The company introduced the process in 2005 and ordered two Uniloy Milacron Injection Blow (UMIB) 70 and 78 high-performance machines with locking forces of 566 and 600kN respectively. This was followed in 2008 by a further production cell equipped with a UMIB 78.

The company currently uses the injection blow moulding process to produce pharmaceuticals containers for aqueous solutions in sizes of 10–120ml.

A characteristic feature of the UMIB series is the arrangement of the hydraulic components under the turntable so that the work area can be considered oil-free.

Gaplast additionally ordered nickel-plated surfaces for this work area from Uniloy, so that cleaning can be carried out using a steam jet. This provides protection against contamination of parts and reliably prevents corrosion of components of the mould.

All systems were equipped with a laminar flow compartment to ensure the required cleanroom environment. In this way production can be carried out in a closed loop under cleanroom conditions (Class 100,000).

To ensure the containers remain clean and free of dust contamination they are packed in the production cell in two bags in batch sizes of up to 400 units and should reach the bottler in an airtight condition.

The bottler opens the outer bag in its own cleanroom and fills the containers. This means there is a closed circuit all the way from production to filling.

Another characteristic feature of the UMIB series is a process control system at the injection moulding level. In this way, Gaplast can injection blow mould its patented “cross base”.

Three-phase process

The hydraulic UMIB injection blow moulding machines are distinguished by generous mould mounting dimensions on the turntable. In the case of a UMIB 78 this allows applications involving moulds containing up to 10 parallel cavities depending on bottle size (Fig. 3). Uniloy offers very large radii (up to 571mm) for such horizontal arrangements of cavities. This allows high output volumes.

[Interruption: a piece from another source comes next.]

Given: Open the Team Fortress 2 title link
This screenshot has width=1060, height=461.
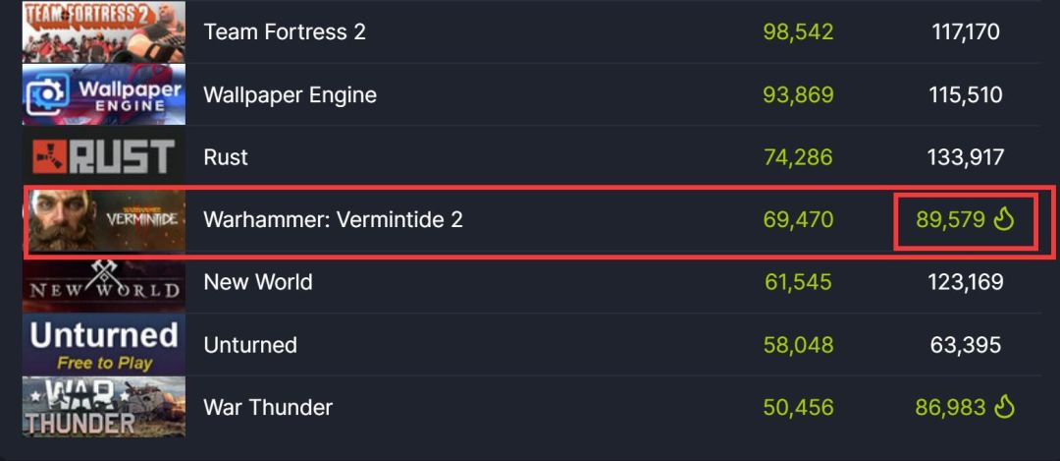Looking at the screenshot, I should [285, 31].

In step one, the 10 cavities are filled by injection to produce the preforms. Surface quality, control of wall thickness and degrees of freedom in geometry are much the same as for injection moulding. These are positive gains with respect to monoextrusion blow moulding.

At the second station the preforms are inflated in accordance with the desired bottle size (Fig. 4) and initial cooling via the mandrels takes place.

In the third phase the finished containers are cooled further by means of the mandrels and passed on to the automated system. A decisive factor is the functional design and temperature control of the mandrels on which the containers “circulate” from station to station on the turntable. First of all the moulding must be provided with the desired internal contours.

Depending on the type of container inflation is in the ratio of 1:4 with respect to the size of the preform on arrival.

At the third station the mandrels spread apart. On retraction, they release a plunger that demoulds and ejects the containers. Temperature control of the mandrels may make the process even faster.

Quality assurance

A special feature at Gaplast is the downstream QA unit supplied by Apis, of Spechtsbrunn. Using this equipment, pairs of containers – still within the production cell – are discharged to a rotary table for three tests that are carried out one after the other in a test time of 0.8 seconds (Fig. 4).

The first is a leak test, in which the containers are exposed to air pressure of 10mbar for 10msec. The drop in pressure is measured and if this is less than 4mbar the containers are rated as leak-free. The second test is what is known as a crack test. An electrode exposes the base of the containers to 50mW at 30,000 volts. The test is intended to identify small hairline cracks.

Test stage three is an optical test using cameras (Fig. 4). The cameras carry out a surface inspection. In this way the containers are checked for particles and contamination. If no particles above 0.3µm are found on the containers, they are rated as “particle-free”. If parts fail one of the three tests, they are rejected and removed from the rotary table by a separator.

After the separation station, the containers are electrostatically discharged so that they do not attract particles. A counter records the exact number of containers that passed the tests.